TASK REQUIREMENTS:
[1] Please give the passage of the markets column between "Today, the MSCI" and "at 1.8 percent.", inclusive, again, replacing "Group of Eight" with "G-8".
[2] Write the next part of the markets column on emerging markets, gold and bonds, continuing from its final sentence.
** Start of EXTRACT **
The Daily Prophet: Emerging Markets, Gold Bugs and Costly Hedges

Connecting the dots in global markets.

Remember when everyone said to get out of emerging markets because Donald Trump's protectionist policies and a stronger dollar would decimate their economies? Well, that's not happening.

Today, the MSCI EM Index soared 2.09 percent, the most since July, on relief that the Federal Reserve is unlikely to raise interest rates at an even faster pace than it predicted in December. Christopher Brightman, the chief investment officer at Research Affiliates who called emerging markets the “trade of a decade” in early 2016, says they remain "an enormous bargain" relative to the prices being paid for stocks in developed markets, especially the U.S. Economists surveyed by Bloomberg News expect emerging-market economies to expand 4.7 percent this year and 4.9 percent in 2018. By comparison, growth in the Group of Eight will be unchanged at 1.8 percent.

Some of the better performing emerging-market stocks can be found in Mexico, Brazil, China and even Turkey, which have all roared back from a terrible 2015 and a brief post-U.S. election dip. "One has to go back and ask how did it ever get so cheap?" Brightman told Bloomberg News' Ben Bartenstein. "People finally realized that the world economy is not coming to an end, and that’s what made a bottom for emerging markets."

Gold bugs, rejoice! The precious metal jumped 2.16 percent to $1,226 an ounce in its biggest gain since June. Just like their brethren in emerging markets, gold traders are thankful that the Fed sees no reason to hike rates at a faster pace. Since gold is priced in dollars, a stronger greenback that might result from higher interest rates would tend to damp the metal's appeal. The top three most-actively traded gold options are bets on further price gains, according to Bloomberg News' Luzi Ann Javier. The price and volume on the option giving holders the right to buy bullion futures for April delivery at $1,250 an ounce more than doubled.

Fed Chair Janet Yellen has bond traders right where she wants them. She managed to signal yesterday that the central bank is still on track to raise rates three times this year without roiling the market. In fact, far from predicting bondageddon, traders are showing more confidence in the markets ability to weather higher rates down the road. That can be seen in Bank of America Merrill Lynch’s MOVE index. The measure of anticipated volatility in the market for U.S. Treasuries has been trending lower, and is now at levels last seen before the U.S. election in November. That dovetails with other bond metrics that show the market's confidence in the Fed's ability to keep inflation from accelerating and eroding the value of fixed-income payments.
** End of EXTRACT **
** Start of RECORDS **
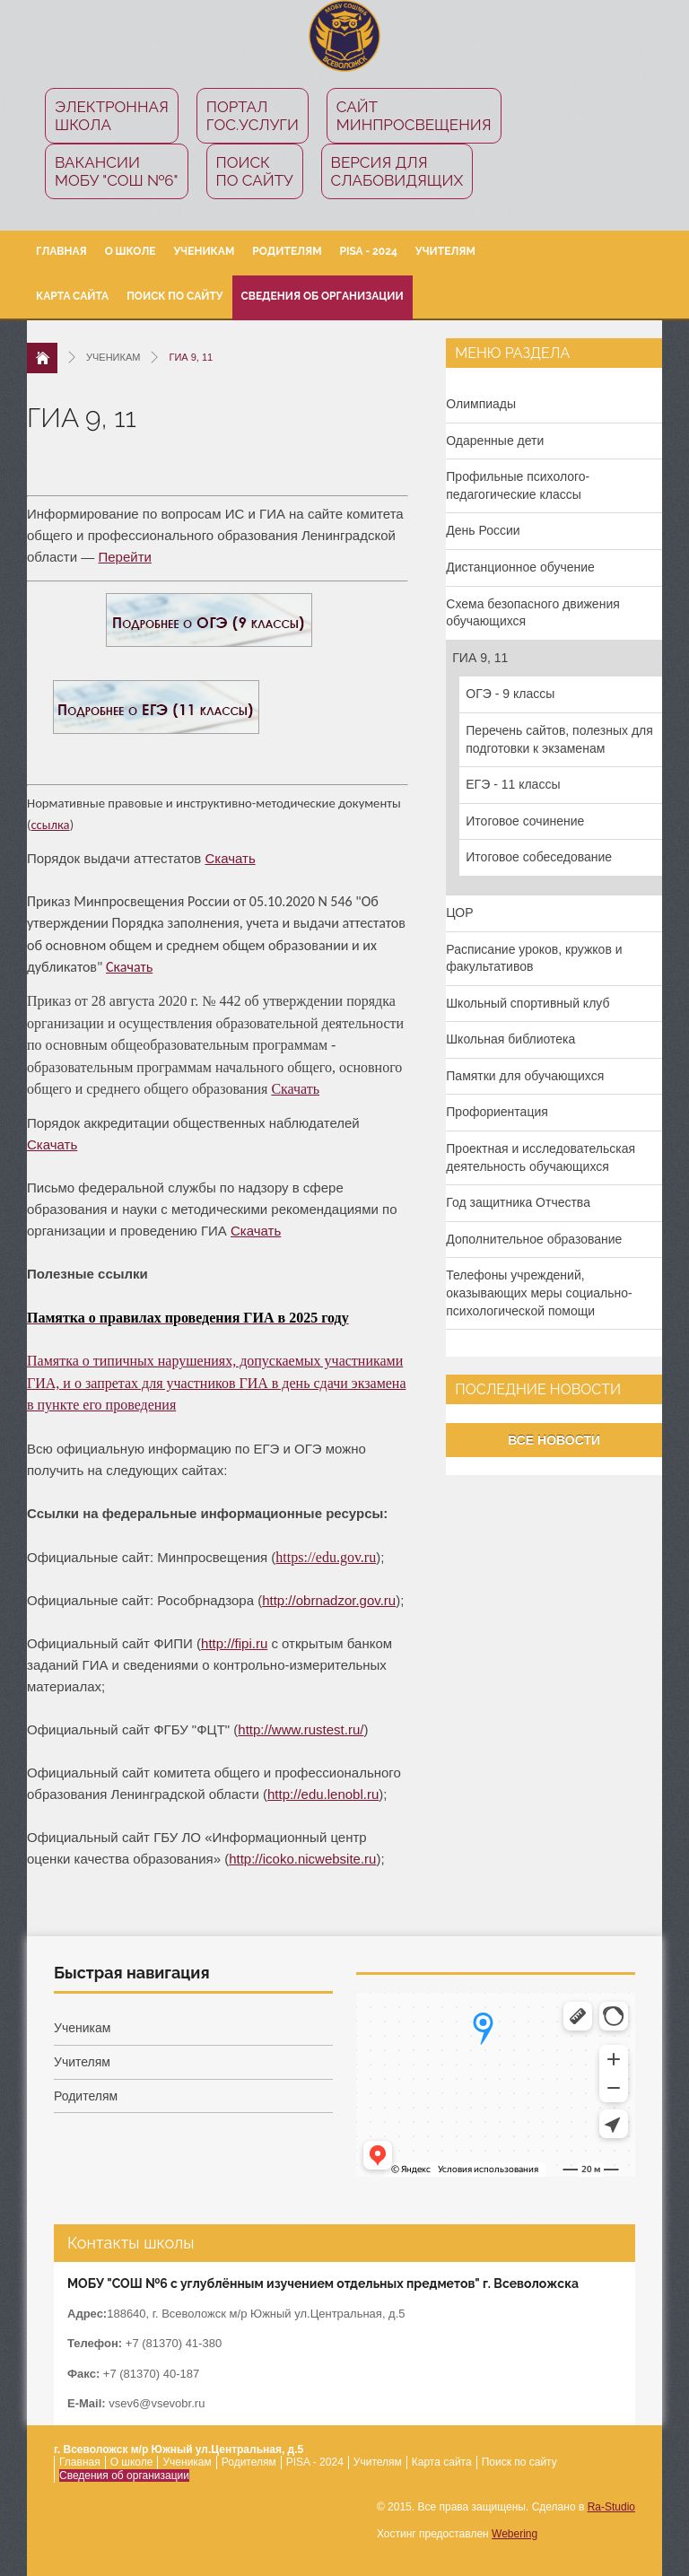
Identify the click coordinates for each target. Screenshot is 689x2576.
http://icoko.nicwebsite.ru (302, 1858)
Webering (514, 2534)
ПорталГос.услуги (252, 116)
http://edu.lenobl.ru (323, 1794)
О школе (130, 251)
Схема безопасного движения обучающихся (533, 613)
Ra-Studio (611, 2507)
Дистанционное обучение (520, 567)
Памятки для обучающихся (525, 1076)
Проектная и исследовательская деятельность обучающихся (540, 1157)
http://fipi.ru (234, 1643)
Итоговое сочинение (525, 821)
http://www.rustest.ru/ (300, 1729)
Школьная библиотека (510, 1039)
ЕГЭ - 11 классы (513, 784)
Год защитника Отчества (518, 1202)
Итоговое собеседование (539, 857)
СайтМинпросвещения (414, 116)
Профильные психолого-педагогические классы (517, 485)
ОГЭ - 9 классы (510, 693)
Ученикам (203, 251)
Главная (61, 251)
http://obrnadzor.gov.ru (329, 1600)
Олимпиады (481, 404)
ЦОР (459, 912)
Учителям (445, 251)
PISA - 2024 (368, 251)
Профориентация (497, 1112)
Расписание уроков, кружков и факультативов (534, 958)
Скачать (230, 858)
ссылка (50, 824)
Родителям (286, 251)
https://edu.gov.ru (325, 1557)
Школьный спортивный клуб (527, 1003)
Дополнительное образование (534, 1239)
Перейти (124, 556)
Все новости (554, 1440)
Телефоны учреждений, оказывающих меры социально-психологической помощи (539, 1292)
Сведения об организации (322, 296)
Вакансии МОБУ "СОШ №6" (117, 171)
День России (482, 530)
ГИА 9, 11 (480, 658)
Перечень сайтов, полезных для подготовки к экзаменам (559, 739)
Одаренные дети (495, 440)
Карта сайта (72, 296)
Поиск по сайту (254, 171)
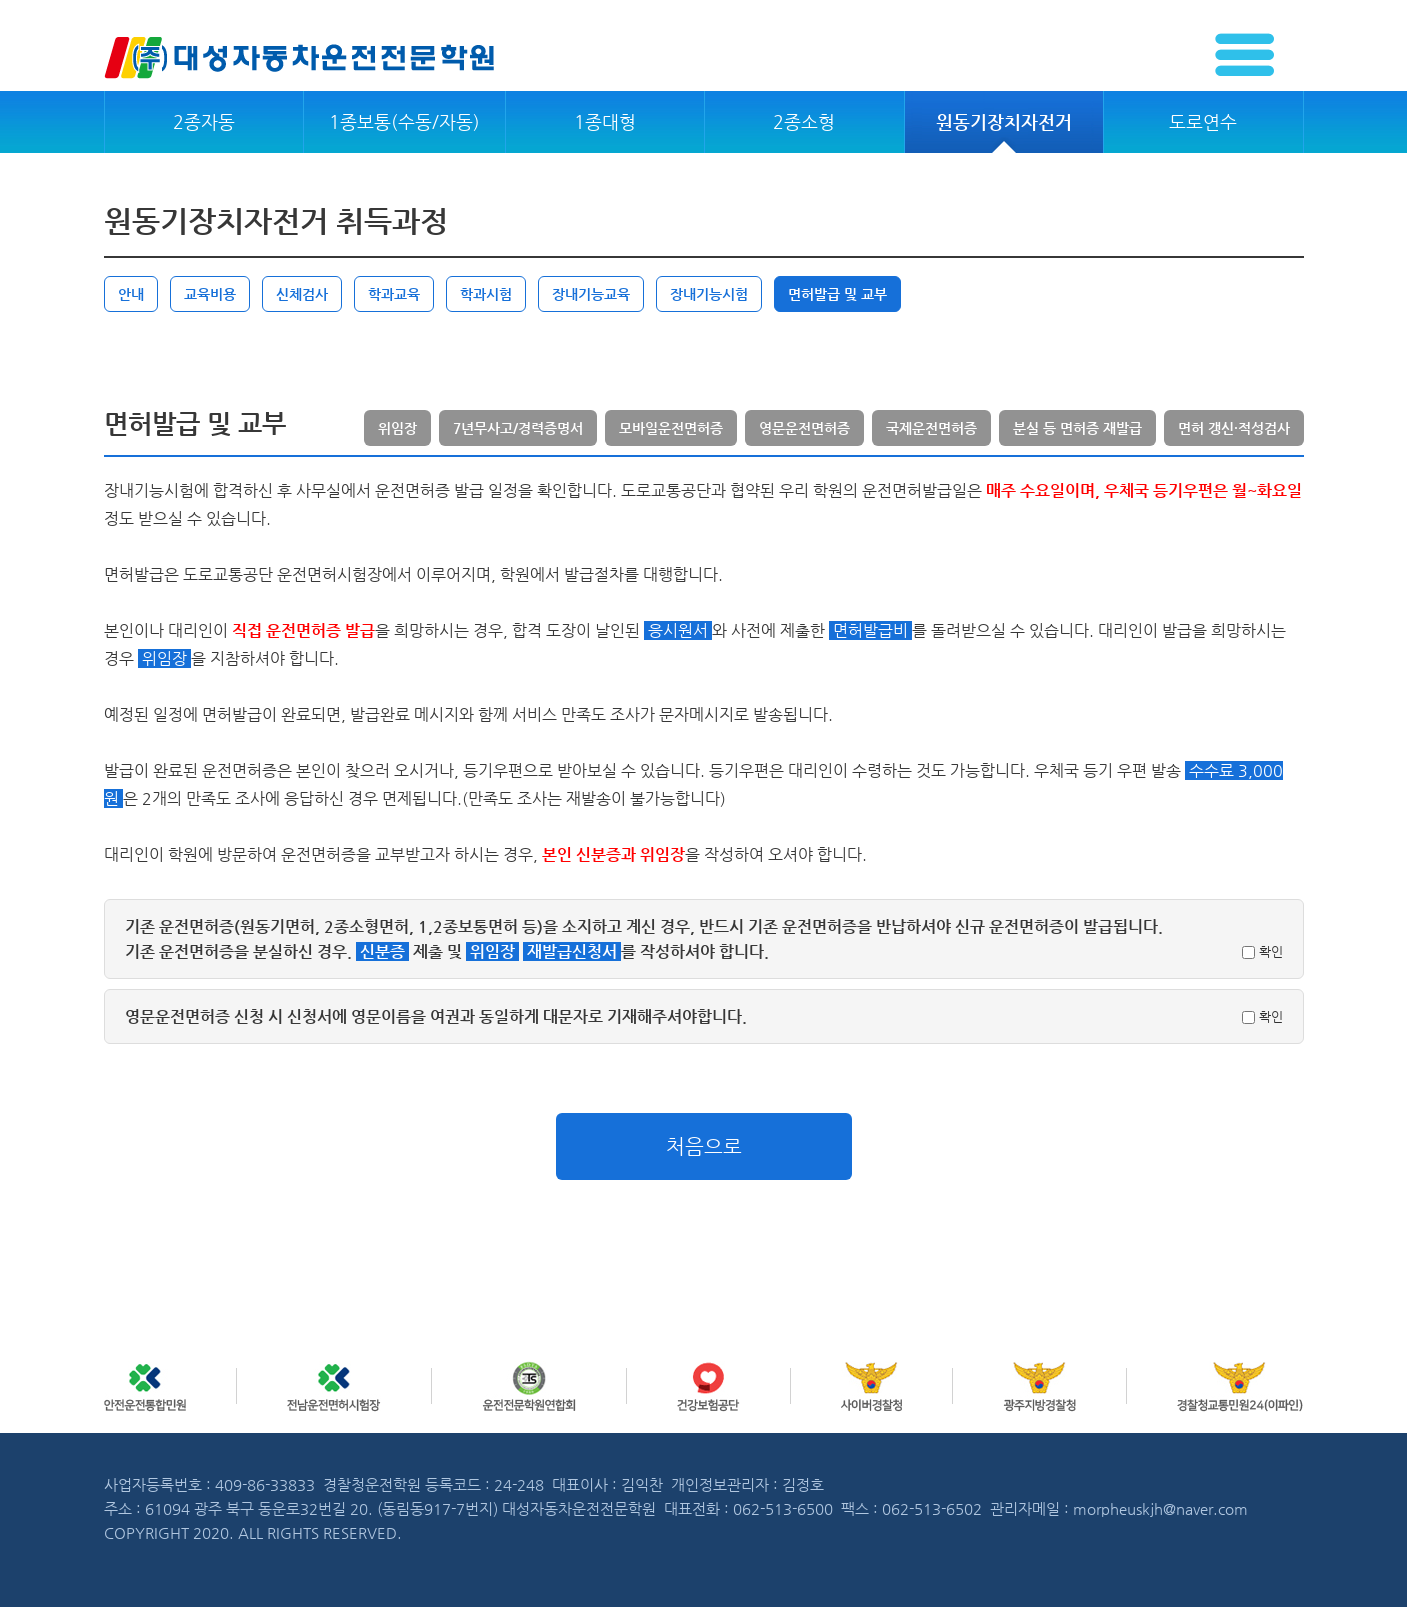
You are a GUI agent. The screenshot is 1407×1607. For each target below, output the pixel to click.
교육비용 (210, 294)
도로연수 (1203, 121)
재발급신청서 (572, 951)
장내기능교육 (591, 294)
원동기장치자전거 (1004, 121)
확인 (1262, 951)
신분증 (382, 951)
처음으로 (704, 1146)
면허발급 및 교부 (837, 294)
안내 (131, 294)
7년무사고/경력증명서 (518, 428)
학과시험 (486, 294)
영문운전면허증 (804, 428)
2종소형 (804, 121)
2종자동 (204, 121)
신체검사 (302, 294)
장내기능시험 (709, 294)
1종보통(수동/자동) (404, 121)
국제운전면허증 (931, 428)
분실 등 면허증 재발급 (1077, 428)
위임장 (397, 428)
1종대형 (605, 121)
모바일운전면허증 (671, 428)
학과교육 (394, 294)
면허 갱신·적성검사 (1234, 428)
** End of RECORDS **
RESULTS OF THE TASKS:
[1]
Today, the MSCI EM Index soared 2.09 percent, the most since July, on relief that the Federal Reserve is unlikely to raise interest rates at an even faster pace than it predicted in December. Christopher Brightman, the chief investment officer at Research Affiliates who called emerging markets the “trade of a decade” in early 2016, says they remain "an enormous bargain" relative to the prices being paid for stocks in developed markets, especially the U.S. Economists surveyed by Bloomberg News expect emerging-market economies to expand 4.7 percent this year and 4.9 percent in 2018. By comparison, growth in the G-8 will be unchanged at 1.8 percent.

[2]
It's fashionable to declare that traders are too complacent and that measures of volatility are too low -- or even broken. Such pronouncements seem to ignore the fact that markets have come through the European debt crisis, Brexit and the surprise U.S. election just fine, and that there is always some event on the horizon, whether known or unknown, that could topple markets. But being extra cautious can be costly. That's the case with traders who chose to hedge against European equity volatility heading into the Dutch parliamentary elections, where the Liberals' victory removed some stress from the markets today. Investors worried about European national elections began protecting early this year against the potential for greater stock swings, according to Bloomberg News' Aleksandra Gjorgievska . By February, the cost of VStoxx Index futures maturing around the first round of French voting has surged, a rise that occurred much earlier than the move seen in June just before the British vote on European Union membership. Now, volatility bets have eased, and the Stoxx Europe 600 rose today to its highest since the start of December.

Part of the bull case for U.S. stocks goes something like this: Don't worry about the nosebleed valuation levels of equities because Trump's fiscal stimulus plans will be a boon to corporate profits. The problem is, earnings estimates are being cut. Current forecasts for the S&P 500 Index is for profits of $131.28 a share this year, down from $133 on the eve of the U.S. election and $134.50 in September, according to Convergex, citing FactSet data. Net profit margins are at peak levels, or 9.5 percent versus a 10-year average of 8.8 percent, it said in a research note. Without a corporate tax cut, margins will likely narrow in coming years either because wage and raw material inflation picks up or because the economy cools, the firm said. When it comes to fiscal policy, the Convergex said the market is "essentially flying blind. It is a very unique situation, something akin to when the Fed first launched quantitative easing. It all sounds great, but no one knows exactly how it will work."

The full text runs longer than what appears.